Questions to Ask Before Accepting an International Gift
I have a friend, a veterinarian, who told me that one of the first things she was taught about cats is that they are not small dogs. Even though both are companion animals, the similarities between cats and dogs are only fur deep. This anecdote came to mind last month when discussing the challenges of negotiating life income gifts from donors abroad. Because outright gifts to charity are universal, and bequests to charity nearly so, it is tempting to think that split-interest agreements, like charitable gift annuities, charitable trusts, and pooled income funds, are just as ubiquitous. Think again.
Among the nearly 200 countries on the planet, only a few have charitable gift opportunities similar to American charitable gift annuities and charitable trusts. Even when split-interest gift arrangements are allowed, there can still be striking differences. For instance, Canada offers immediate charitable gift annuities but does not allow donors deferred gift annuities or flexible gift annuities. Canada offers net income charitable trusts but no standard payout charitable trusts.
While split-interest agreements turn out to be cats instead of dogs, that doesn’t mean a charity can’t issue a CGA to a foreign donor or an American donor living abroad or pay annuity income to a foreign national. However, both you and your donor may need the services of a legal advisor schooled in international giving to help navigate potential complexities.
To assist you in your conversations with legal counsel, here are some questions that we recommend you explore:
1. Who is your donor? What is their citizenship? Is this a gift coming from an American expat living abroad or a non-US citizen?

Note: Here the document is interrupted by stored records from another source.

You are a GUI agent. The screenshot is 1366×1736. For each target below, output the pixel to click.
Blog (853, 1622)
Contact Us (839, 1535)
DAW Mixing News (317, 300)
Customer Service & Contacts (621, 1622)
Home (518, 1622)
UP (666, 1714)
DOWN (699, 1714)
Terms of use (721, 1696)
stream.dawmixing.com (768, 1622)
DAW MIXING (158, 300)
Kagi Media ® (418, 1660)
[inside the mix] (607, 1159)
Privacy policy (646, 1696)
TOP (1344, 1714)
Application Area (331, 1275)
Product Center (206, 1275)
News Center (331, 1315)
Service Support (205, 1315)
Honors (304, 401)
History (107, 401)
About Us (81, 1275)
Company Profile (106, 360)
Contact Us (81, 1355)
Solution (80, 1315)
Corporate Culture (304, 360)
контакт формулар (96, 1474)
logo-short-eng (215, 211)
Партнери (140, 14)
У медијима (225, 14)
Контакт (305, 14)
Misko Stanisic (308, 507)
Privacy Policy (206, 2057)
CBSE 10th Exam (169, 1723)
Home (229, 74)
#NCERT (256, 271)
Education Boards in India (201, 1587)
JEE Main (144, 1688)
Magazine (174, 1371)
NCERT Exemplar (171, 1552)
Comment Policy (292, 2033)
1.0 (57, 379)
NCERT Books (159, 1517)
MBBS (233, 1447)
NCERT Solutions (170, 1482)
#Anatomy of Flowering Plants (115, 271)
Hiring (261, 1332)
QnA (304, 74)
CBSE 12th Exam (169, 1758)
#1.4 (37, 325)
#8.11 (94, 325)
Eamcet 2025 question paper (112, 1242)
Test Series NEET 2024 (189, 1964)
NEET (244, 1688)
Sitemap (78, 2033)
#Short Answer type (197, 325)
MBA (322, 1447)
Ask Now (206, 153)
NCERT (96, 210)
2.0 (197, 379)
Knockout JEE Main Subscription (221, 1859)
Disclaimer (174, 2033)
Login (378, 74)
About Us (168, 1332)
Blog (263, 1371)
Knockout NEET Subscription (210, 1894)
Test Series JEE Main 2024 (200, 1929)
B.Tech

Knowing who is making the gift and where the gift is coming from are essential questions. If the gift is to be made by a US citizen living abroad, ask if they are considered a permanent resident of the foreign country or if they still have a US residence. If they still have a US residence, ask if it will be possible for their home state’s laws to govern the contract. If they have no residence, ask if the charity’s home state can govern the CGA contract.
2. What country will the asset be transferred from? Is there a tax treaty with the country the gift is originating in? And if so, how does that country handle split-interest agreements? Do they have a parallel gift structure?
The US has tax treaties with many countries allowing for outright charitable gifts and bequests to flow across borders in a tax-efficient or tax-neutral manner. But, if the country you’re dealing with doesn’t have a parallel gift structure to a CGA or charitable trust, their revenue service may not recognize a split-interest agreement as a charitable gift but as a financial investment or form of insurance.
If the split-interest agreement is not recognized as a charitable gift, the donor may still be allowed to transfer the assets to charity, but the transfer could result in tax. This amount may be levied on the donor, or it may be levied on the receiving charity. An excise tax may be based on the gift transferred or the value of the gift upon the death of the surviving trust beneficiary or annuitant.
Knowing if there will be a transfer tax, who will be expected to pay it, how it will be calculated, and when the tax will be assessed are all critical questions to resolve prior to accepting the gift.
3. What tax benefit is there to the donor for making this gift (if any)?
If the charitable trust or charitable gift annuity qualifies as a gift in the foreign country, what benefit is there for the donor? A reduction in income tax? A reduction in the size of their estate for the calculation of estate tax? Avoidance of capital gain tax?
If the gift is made in the US by a non-US citizen and they pay taxes in the US, they may be able to use the charitable deduction to reduce US taxes, even if the asset used to make the gift comes from abroad.
Depending on the citizenship and residence of the donor, the gift may be tax neutral, neither incurring a tax penalty nor producing a tax benefit. In this case, the gift will still be worth pursuing if the donor has high donative intent.
4. Who is receiving the annuity payments or trust income?
Is the annuitant or income beneficiary a US citizen living abroad or a foreign national living abroad? If they are the latter, do they have an Individual Tax Identification Number (ITIN)? If not, they will have to obtain one and report it to the charity. This number is similar to a Social Security Number and is available for certain nonresident and resident aliens. Individuals who need an ITIN must apply for one using IRS Form W-7.
For annuitants and trust beneficiaries living abroad, it is important to understand that the charity must withhold part of their income. Many tax treaties specify a particular withholding amount that must be reported on IRS Form W8-BEN. In the absence of a specified withholding amount in the tax treaty, charities must withhold 30%.
5. Is the non-citizen married to the donor?
One recurring issue we’ve seen is gift tax incurred when the donor is a US citizen but their spouse is not. In these cases, gift tax may come into play as there is a limit to the value of gifts that can be made to a non-citizen spouse without triggering gift tax. In 2024 the marital deduction for gifts to a non-citizen spouse is $185,000 and is indexed to inflation. Above this annual amount, the donor would need to either assign part of their unified gift and estate tax exclusion or simply pay the resulting gift tax.
6. If the donor made this type of gift before, has anything changed?
Once having leaped through these hoops, the donor may be tempted to assume that this gift will be allowable in perpetuity. However, rules may change annually, either with a change in political leadership or as the revenue needs of the country change. If the donor contemplates a new split-interest gift in a successive year, it is always safer to check on the answers to these questions again.
If the answers to the questions above cause either the charity or the donor to decide a split-interest agreement is not in the cards, consider pivoting your ask to either an outright gift or a bequest pledge. Those truly are the cat’s pajamas.